Le représentant étatique soutient que le ministre de la Justice aurait fait une saine appréciation de la situation des demandeurs et que leur recours laisserait d’être fondé.
Aux termes de l’article 1er, section A, 2. de la Convention de Genève, le terme « réfugié » s’applique à toute personne qui « craignant avec raison d’être persécutée du fait de sa race, de sa religion et de sa nationalité, de son appartenance à un certain groupe social ou de ses opinions politiques, se trouve hors du pays dont elle a la nationalité et qui ne peut ou, du fait de cette crainte, ne veut se réclamer de la protection de ce pays; ou qui, si elle n’a pas de nationalité et se trouve hors du pays dans lequel elle avait sa résidence habituelle à la suite de tels événements, ne peut ou, en raison de ladite crainte, ne veut y retourner ».
La reconnaissance du statut de réfugié n’est pas uniquement conditionnée par la situation générale du pays d’origine mais aussi et surtout par la situation particulière du demandeur d’asile qui doit établir, concrètement, que sa situation subjective spécifique a été telle qu’elle laissait supposer un danger sérieux pour sa personne. - Dans ce contexte, il convient encore de préciser que le tribunal est appelé, dans le cadre d'un recours en réformation, à apprécier le bien-fondé et l'opportunité d'une décision entreprise en tenant compte de la situation existant au moment où il statue (cf. trib. adm. 1er octobre 1997, n° 9699, Pas. adm. 2001, V° Recours en réformation, n° 11).
Dans le cadre de l’évaluation de la situation personnelle des demandeurs, l’examen fait par le tribunal ne se limite pas à la pertinence des faits allégués, mais il apprécie également la valeur des éléments de preuve et la crédibilité des déclarations des époux …-….
En l’espèce, l’examen des déclarations faites par les époux …-… lors de leurs auditions respectives en date du 4 octobre 1999, telles que celles-ci ont été relatées dans les comptes rendus figurant au dossier, ensemble les moyens et arguments développés au cours des procédures gracieuse et contentieuse et les pièces produites en cause, amène le tribunal à conclure que les demandeurs restent en défaut de faire état et d’établir à suffisance de droit des raisons personnelles de nature à justifier dans leur chef une crainte actuelle justifiée de persécution du fait de leur race, de leur religion, de leur nationalité, de leur appartenance à un certain groupe social ou de leurs convictions politiques ainsi que le prévoit l’article 1er, section A, 2. de la Convention de Genève.

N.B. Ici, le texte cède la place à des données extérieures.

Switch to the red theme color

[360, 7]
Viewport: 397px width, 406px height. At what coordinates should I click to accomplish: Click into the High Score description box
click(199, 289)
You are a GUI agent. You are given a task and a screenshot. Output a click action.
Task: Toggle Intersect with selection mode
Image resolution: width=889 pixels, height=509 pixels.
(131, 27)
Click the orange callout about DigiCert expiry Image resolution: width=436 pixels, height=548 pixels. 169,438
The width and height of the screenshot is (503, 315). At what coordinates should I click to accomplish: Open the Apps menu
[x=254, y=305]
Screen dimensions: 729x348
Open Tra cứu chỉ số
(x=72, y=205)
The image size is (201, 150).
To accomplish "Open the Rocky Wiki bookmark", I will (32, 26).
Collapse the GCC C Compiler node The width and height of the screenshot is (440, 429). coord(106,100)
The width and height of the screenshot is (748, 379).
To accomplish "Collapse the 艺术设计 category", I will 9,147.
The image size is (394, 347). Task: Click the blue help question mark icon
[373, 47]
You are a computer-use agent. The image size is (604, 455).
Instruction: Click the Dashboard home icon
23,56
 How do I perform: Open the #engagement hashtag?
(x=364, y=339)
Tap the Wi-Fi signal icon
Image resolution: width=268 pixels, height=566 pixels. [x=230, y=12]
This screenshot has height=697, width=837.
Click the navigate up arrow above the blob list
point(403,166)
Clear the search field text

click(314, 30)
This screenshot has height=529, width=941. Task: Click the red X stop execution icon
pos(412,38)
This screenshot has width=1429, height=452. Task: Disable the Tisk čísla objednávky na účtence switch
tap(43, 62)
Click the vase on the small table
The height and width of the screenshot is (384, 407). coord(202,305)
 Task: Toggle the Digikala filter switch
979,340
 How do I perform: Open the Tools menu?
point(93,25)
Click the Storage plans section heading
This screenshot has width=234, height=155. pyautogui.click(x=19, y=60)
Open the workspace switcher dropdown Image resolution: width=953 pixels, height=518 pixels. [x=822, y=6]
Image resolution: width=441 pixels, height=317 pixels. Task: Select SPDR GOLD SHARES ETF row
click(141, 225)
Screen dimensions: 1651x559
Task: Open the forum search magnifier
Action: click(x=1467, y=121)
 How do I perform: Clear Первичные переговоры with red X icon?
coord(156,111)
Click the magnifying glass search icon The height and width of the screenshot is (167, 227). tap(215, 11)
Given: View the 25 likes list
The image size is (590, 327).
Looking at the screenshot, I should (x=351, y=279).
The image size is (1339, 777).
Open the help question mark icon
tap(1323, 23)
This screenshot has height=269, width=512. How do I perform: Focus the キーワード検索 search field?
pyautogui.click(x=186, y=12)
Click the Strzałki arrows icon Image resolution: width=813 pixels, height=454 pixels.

En effet, concernant le premier motif de persécution dont les demandeurs font état dans leur recours contentieux, à savoir la désertion de Monsieur …, il convient de rappeler que la désertion n’est pas, en elle-même, un motif justifiant la reconnaissance du statut de réfugié, étant donné qu’elle ne saurait, à elle seule, fonder dans le chef des demandeurs d’asile une crainte justifiée d’être persécutés dans leur pays d’origine du fait de leur race, de leur religion, de leur nationalité, de leur appartenance à un certain groupe social ou de leurs opinions politiques ainsi que le prévoit l’article 1er, paragraphe 2 de la section A, de la Convention de Genève.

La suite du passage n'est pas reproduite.